EXERCISE
Please write out exactly the lines of the data below from the line holding "You are a GUI" through the line holding "[tab] (48, 2210)", and leave out the rest.

TASK MATERIAL
>>>>>
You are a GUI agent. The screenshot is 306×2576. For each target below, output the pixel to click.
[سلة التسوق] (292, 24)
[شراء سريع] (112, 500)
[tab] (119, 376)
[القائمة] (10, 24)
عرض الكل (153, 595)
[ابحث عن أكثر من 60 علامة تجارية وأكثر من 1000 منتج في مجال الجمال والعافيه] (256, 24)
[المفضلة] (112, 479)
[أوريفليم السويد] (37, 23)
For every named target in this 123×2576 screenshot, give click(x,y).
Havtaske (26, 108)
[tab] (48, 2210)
<<<<<
>>>>>
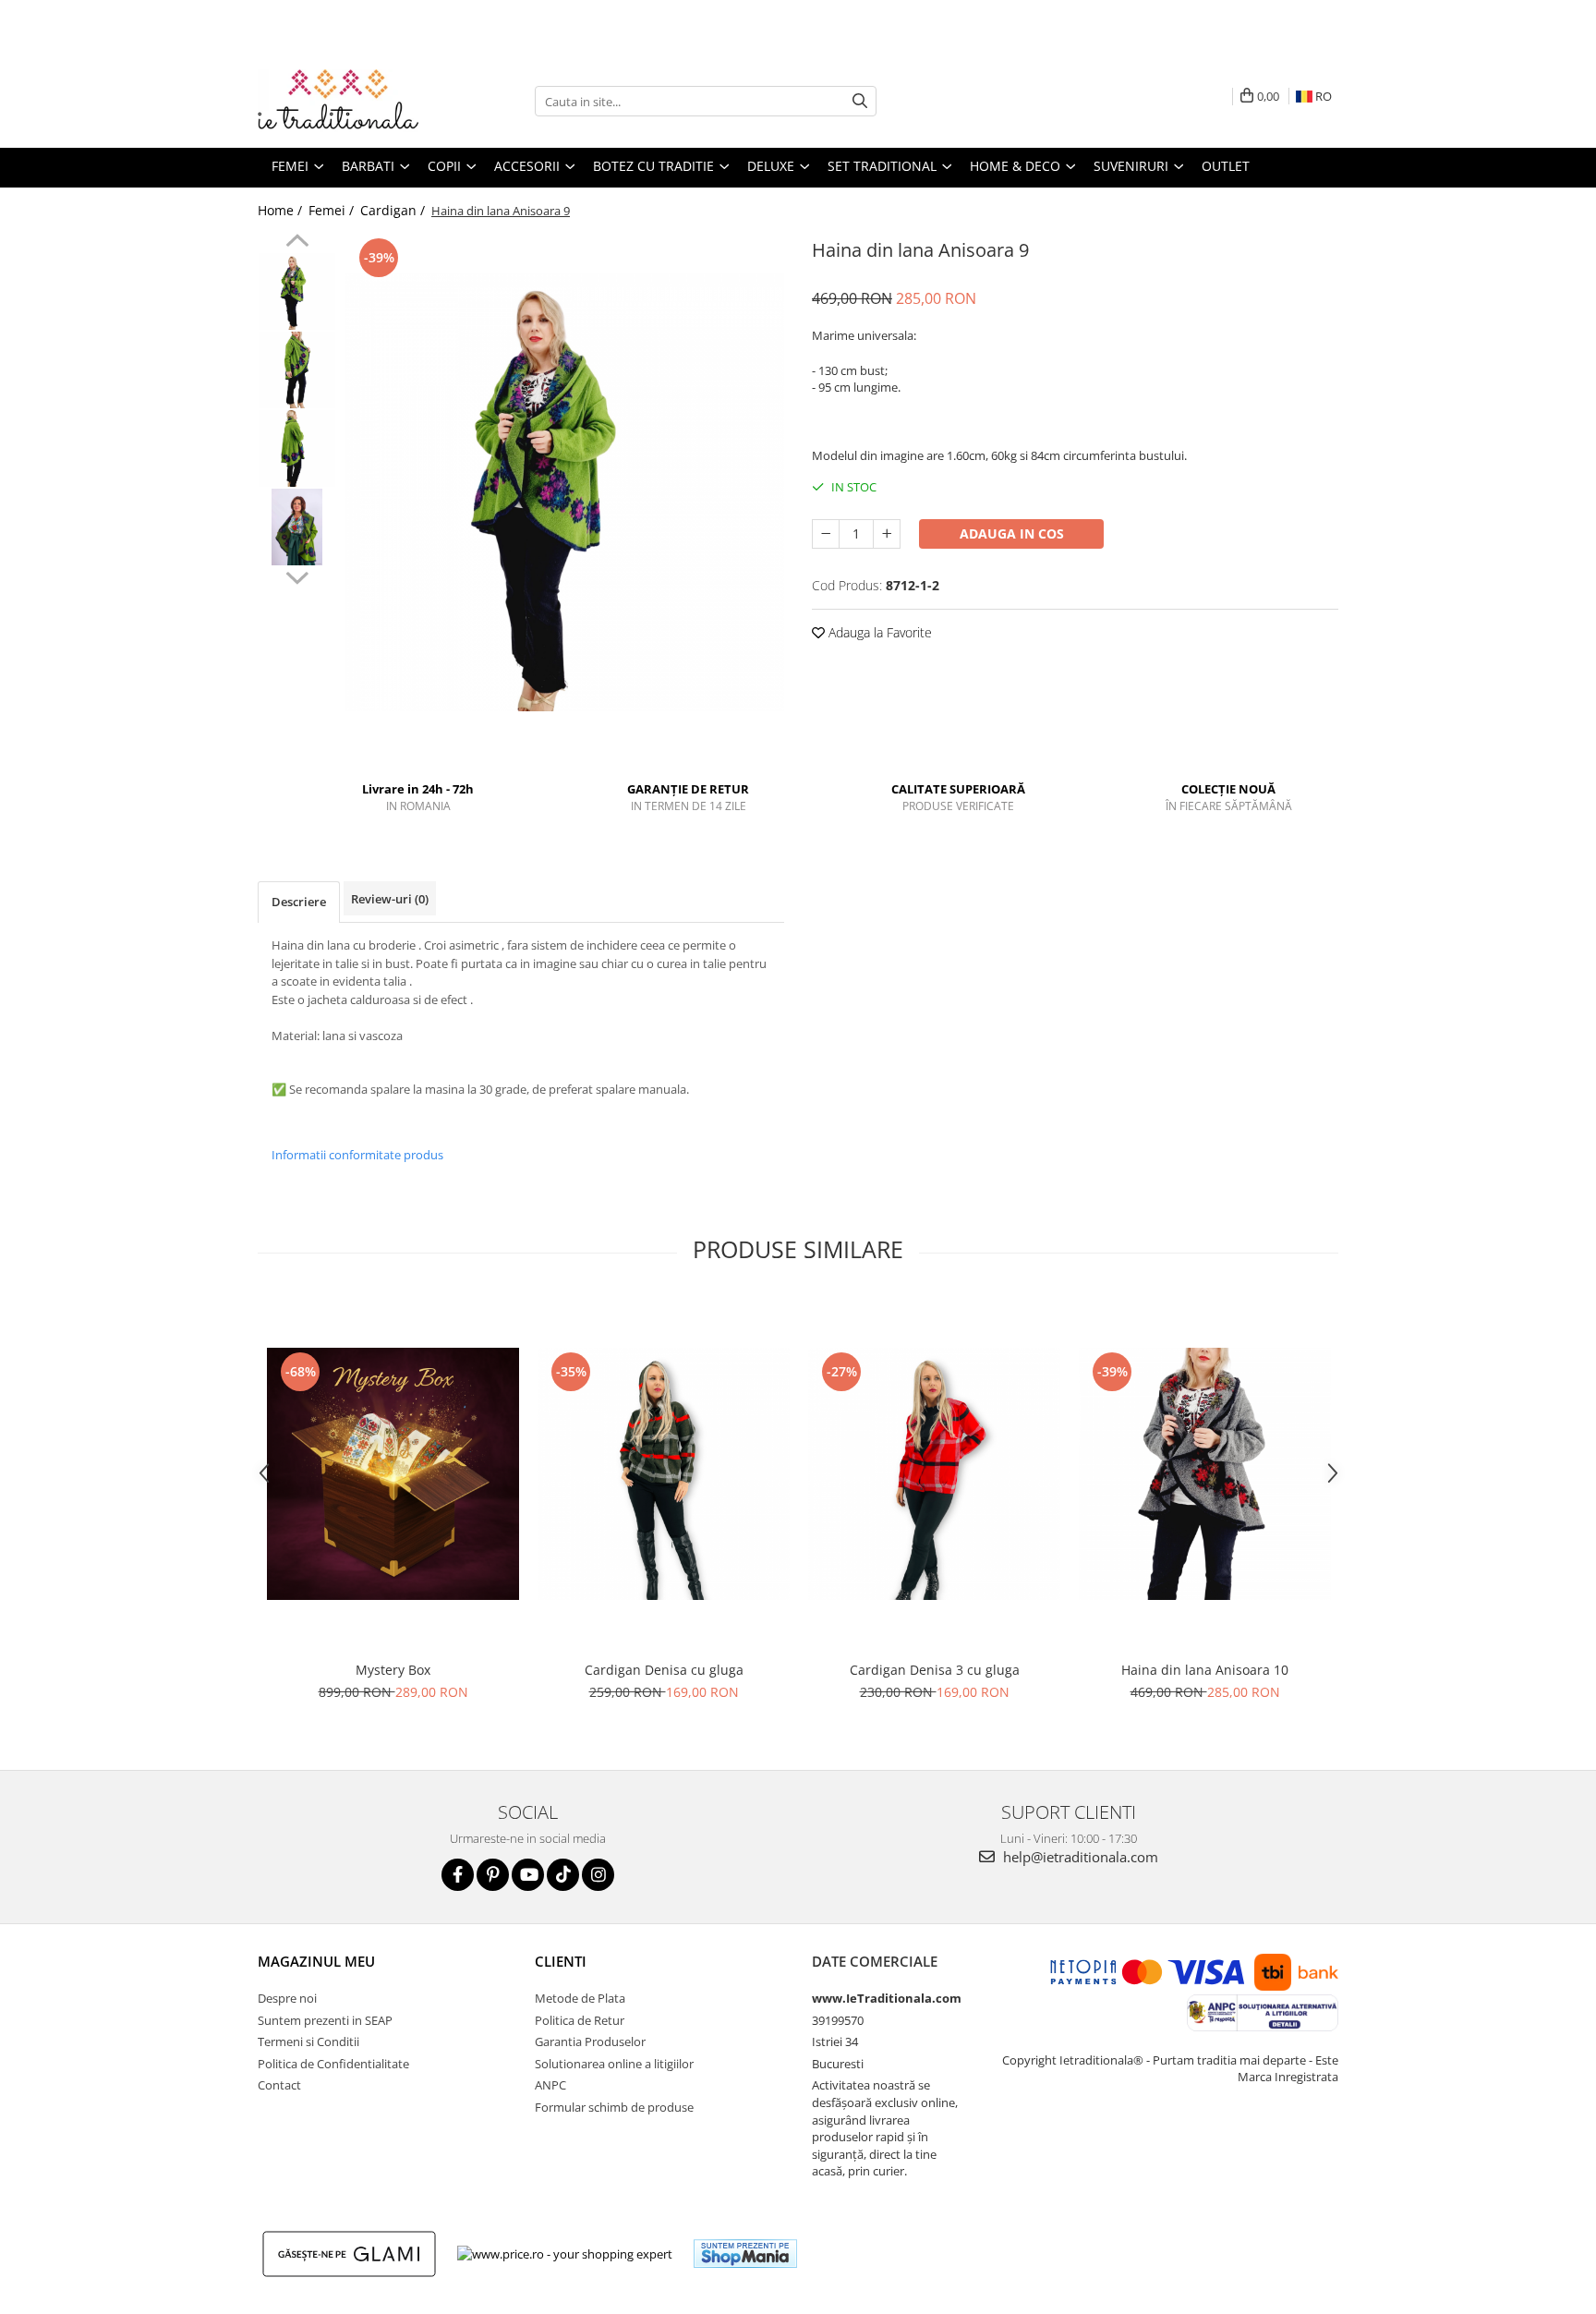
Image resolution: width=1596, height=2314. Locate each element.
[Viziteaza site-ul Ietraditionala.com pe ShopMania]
<<<<<
TASK RESULT
You are a GUI agent. The screenshot is 306×2576. For each target below, output the pixel to click.
[سلة التسوق] (292, 24)
[شراء سريع] (112, 500)
[tab] (119, 376)
[القائمة] (10, 24)
عرض الكل (153, 595)
[ابحث عن أكثر من 60 علامة تجارية وأكثر من 1000 منتج في مجال الجمال والعافيه] (256, 24)
[المفضلة] (112, 479)
[أوريفليم السويد] (37, 23)
For every named target in this 123×2576 screenshot, give click(x,y).
Havtaske (26, 108)
[tab] (48, 2210)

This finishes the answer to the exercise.